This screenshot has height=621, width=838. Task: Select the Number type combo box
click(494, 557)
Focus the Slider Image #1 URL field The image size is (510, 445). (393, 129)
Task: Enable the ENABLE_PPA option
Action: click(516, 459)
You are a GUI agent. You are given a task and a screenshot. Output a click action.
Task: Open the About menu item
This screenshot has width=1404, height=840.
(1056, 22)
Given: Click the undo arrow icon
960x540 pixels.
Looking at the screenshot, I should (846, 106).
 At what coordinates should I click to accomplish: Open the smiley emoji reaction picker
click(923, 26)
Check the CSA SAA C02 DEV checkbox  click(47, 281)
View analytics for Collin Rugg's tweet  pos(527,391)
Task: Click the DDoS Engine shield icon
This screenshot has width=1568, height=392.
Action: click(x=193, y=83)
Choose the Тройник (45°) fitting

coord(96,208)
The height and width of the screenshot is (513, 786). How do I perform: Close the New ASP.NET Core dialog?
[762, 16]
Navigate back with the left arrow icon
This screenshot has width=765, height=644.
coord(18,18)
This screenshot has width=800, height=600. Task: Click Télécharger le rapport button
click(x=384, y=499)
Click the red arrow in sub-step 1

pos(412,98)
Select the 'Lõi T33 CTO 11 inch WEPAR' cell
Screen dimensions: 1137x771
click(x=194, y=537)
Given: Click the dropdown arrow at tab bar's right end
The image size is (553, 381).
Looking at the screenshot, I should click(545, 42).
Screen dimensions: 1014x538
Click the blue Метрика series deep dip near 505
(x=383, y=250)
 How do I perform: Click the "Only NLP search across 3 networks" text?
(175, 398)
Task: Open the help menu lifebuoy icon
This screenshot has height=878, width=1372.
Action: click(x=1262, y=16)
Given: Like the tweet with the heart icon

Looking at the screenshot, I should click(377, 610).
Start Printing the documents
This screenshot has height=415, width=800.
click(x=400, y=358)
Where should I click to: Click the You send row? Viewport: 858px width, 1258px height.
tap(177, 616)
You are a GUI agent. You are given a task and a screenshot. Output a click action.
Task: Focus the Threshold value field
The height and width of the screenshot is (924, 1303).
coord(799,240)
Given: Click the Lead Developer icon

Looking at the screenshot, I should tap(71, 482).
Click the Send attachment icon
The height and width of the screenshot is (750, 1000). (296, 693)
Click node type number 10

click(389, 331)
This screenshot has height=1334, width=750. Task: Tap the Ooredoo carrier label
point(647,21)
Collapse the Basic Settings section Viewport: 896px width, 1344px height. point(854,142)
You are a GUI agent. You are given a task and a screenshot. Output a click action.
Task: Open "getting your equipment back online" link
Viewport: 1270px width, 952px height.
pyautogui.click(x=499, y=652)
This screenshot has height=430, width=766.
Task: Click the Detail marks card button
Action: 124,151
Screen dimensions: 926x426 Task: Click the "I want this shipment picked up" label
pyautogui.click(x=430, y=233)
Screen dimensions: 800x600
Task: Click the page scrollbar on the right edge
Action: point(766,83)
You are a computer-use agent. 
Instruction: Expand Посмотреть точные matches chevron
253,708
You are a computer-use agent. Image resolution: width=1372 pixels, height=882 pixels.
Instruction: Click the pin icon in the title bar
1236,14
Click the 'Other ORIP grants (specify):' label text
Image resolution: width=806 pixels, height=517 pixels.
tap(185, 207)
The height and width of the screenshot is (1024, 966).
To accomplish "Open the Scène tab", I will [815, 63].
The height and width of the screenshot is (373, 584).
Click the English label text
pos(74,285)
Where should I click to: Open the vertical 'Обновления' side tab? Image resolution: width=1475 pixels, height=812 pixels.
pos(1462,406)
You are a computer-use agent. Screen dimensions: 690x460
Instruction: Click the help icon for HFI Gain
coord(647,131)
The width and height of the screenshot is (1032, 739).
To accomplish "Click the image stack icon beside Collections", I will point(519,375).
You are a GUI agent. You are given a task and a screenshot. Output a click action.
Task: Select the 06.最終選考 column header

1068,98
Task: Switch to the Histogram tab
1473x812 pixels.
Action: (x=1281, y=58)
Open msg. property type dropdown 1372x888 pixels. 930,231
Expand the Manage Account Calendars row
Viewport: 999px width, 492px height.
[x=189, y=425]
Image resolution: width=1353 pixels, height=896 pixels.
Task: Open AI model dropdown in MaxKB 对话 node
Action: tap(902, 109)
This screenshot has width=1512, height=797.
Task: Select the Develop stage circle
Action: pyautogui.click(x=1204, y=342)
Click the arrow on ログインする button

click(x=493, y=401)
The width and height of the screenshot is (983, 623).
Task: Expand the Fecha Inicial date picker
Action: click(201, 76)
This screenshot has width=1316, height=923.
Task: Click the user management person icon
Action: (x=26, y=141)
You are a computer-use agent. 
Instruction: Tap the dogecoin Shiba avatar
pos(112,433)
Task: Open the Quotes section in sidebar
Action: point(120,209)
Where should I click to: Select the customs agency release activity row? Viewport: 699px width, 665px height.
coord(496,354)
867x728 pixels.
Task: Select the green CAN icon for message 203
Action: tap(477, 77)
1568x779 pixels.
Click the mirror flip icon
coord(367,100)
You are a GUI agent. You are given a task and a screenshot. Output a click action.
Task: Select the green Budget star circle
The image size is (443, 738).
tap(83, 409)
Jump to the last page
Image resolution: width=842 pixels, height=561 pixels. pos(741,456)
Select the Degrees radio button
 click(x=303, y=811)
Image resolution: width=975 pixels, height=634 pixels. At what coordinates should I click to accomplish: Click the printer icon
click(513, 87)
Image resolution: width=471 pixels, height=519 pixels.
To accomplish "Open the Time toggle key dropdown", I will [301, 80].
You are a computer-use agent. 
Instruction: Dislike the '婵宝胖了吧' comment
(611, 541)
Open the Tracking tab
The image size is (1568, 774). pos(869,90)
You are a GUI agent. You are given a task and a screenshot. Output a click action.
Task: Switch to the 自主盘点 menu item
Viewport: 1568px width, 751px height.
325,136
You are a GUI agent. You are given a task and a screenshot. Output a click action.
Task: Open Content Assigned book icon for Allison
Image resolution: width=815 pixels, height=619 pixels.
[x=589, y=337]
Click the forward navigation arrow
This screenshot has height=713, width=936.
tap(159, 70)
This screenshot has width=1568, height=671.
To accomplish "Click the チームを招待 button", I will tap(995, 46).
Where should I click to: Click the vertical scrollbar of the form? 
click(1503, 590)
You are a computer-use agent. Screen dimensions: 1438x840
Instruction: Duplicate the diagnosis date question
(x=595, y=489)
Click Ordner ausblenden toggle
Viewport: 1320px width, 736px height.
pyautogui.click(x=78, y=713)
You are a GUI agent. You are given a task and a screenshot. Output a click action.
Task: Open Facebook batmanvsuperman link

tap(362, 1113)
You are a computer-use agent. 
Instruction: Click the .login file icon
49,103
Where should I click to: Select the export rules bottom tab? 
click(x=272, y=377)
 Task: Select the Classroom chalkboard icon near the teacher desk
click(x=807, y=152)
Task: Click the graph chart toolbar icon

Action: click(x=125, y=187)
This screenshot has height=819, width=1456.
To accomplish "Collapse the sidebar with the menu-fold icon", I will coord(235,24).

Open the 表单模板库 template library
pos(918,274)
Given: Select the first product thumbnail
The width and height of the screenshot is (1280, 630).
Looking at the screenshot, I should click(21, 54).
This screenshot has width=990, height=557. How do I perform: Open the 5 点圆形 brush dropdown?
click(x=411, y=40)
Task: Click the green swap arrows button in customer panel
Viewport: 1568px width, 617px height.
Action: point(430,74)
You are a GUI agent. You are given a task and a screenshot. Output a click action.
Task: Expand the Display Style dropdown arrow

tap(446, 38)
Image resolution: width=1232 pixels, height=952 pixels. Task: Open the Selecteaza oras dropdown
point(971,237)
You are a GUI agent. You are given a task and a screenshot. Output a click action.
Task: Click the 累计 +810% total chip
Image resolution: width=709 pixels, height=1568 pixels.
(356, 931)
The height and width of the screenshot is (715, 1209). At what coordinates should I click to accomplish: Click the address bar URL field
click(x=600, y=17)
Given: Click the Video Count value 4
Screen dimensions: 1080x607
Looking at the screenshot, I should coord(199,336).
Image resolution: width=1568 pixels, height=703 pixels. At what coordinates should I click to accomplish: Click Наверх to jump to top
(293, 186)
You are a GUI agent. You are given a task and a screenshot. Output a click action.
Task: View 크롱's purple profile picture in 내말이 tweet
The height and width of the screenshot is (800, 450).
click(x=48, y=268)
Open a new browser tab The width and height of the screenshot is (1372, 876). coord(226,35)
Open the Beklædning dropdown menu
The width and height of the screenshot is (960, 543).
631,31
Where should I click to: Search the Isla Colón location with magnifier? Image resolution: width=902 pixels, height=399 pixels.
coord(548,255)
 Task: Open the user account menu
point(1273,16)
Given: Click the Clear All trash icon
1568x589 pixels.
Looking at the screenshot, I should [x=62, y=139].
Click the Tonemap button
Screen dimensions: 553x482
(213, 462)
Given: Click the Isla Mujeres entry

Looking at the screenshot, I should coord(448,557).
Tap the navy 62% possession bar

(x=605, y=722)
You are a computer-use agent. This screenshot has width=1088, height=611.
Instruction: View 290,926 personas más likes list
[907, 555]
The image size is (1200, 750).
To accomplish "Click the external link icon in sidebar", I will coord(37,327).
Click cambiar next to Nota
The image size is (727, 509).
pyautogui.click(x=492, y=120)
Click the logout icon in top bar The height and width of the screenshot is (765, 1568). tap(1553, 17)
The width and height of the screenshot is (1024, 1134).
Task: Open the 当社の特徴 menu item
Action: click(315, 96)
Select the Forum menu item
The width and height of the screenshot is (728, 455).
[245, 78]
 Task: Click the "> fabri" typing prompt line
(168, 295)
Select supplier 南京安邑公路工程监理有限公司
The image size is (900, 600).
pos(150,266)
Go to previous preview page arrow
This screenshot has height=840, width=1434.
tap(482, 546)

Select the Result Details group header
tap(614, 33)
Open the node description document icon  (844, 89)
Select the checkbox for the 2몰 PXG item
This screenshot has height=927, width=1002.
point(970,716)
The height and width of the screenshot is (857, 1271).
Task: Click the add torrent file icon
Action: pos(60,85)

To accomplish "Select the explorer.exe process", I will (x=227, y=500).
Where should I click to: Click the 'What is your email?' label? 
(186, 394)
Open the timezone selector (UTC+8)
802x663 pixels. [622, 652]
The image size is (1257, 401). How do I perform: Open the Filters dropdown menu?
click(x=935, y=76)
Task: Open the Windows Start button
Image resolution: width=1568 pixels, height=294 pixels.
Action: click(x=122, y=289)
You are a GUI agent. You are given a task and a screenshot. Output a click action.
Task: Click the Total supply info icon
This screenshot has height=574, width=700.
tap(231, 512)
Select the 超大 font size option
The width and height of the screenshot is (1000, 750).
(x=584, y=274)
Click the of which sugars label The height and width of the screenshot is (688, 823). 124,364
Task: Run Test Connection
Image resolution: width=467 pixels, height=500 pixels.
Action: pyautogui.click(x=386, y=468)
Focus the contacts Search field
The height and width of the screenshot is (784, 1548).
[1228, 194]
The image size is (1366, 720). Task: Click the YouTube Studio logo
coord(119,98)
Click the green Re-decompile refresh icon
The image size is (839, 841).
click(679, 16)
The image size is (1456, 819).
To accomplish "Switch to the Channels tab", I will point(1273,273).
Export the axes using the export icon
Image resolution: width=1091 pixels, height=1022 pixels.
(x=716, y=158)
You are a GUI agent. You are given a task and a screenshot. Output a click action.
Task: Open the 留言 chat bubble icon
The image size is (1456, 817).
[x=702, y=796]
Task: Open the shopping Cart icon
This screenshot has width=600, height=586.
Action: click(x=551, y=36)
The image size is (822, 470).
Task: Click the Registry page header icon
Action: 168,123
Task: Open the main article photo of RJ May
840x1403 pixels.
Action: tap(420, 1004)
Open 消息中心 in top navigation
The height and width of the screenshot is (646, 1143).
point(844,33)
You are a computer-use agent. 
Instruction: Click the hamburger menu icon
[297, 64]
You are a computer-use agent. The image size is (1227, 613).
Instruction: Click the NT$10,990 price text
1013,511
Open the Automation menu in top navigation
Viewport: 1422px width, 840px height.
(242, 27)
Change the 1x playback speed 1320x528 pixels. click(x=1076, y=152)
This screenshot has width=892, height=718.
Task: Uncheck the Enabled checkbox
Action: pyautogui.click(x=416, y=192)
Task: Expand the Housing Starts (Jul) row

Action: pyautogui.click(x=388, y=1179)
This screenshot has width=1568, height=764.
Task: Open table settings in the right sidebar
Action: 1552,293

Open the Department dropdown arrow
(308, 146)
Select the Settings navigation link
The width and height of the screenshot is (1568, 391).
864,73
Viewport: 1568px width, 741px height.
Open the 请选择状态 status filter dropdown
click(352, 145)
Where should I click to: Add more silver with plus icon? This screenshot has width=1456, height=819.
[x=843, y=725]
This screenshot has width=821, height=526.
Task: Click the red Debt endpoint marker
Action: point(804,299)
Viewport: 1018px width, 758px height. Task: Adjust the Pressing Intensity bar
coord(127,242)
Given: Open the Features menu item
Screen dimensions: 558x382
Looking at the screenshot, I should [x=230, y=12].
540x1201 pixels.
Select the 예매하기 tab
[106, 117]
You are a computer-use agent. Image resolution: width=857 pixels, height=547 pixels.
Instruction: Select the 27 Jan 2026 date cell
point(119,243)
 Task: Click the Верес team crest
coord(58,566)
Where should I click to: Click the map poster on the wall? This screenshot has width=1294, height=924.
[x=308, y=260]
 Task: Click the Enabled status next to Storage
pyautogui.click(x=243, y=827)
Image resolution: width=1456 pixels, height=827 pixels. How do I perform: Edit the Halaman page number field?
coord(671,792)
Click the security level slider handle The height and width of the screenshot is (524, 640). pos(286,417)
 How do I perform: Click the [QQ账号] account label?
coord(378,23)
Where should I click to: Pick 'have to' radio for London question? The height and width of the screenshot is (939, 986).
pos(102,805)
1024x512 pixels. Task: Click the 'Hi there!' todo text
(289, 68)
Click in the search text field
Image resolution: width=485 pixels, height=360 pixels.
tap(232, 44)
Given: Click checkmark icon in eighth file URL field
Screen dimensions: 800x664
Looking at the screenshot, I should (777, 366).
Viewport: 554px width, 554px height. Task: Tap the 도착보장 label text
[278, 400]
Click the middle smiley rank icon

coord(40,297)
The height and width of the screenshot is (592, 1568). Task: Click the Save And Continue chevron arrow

Written request: Convert the lines from the one containing "Image resolution: width=471" up to and including the one containing "will tap(995, 46)." into a Markdown table with the columns Row and Line, omitting blank lines.

Reply to the exercise:
| Row | Line |
|---|---|
| 1 | Image resolution: width=471 pixels, height=519 pixels. |
| 2 | To accomplish "Open the Time toggle key dropdown", I will [301, 80]. |
| 3 | You are a computer-use agent.  |
| 4 | Instruction: Dislike the '婵宝胖了吧' comment |
| 5 | (611, 541) |
| 6 | Open the Tracking tab |
| 7 | The image size is (1568, 774). pos(869,90) |
| 8 | You are a GUI agent. You are given a task and a screenshot. Output a click action. |
| 9 | Task: Switch to the 自主盘点 menu item |
| 10 | Viewport: 1568px width, 751px height. |
| 11 | 325,136 |
| 12 | You are a GUI agent. You are given a task and a screenshot. Output a click action. |
| 13 | Task: Open Content Assigned book icon for Allison |
| 14 | Image resolution: width=815 pixels, height=619 pixels. |
| 15 | [x=589, y=337] |
| 16 | Click the forward navigation arrow |
| 17 | This screenshot has height=713, width=936. |
| 18 | tap(159, 70) |
| 19 | This screenshot has width=1568, height=671. |
| 20 | To accomplish "Click the チームを招待 button", I will tap(995, 46). |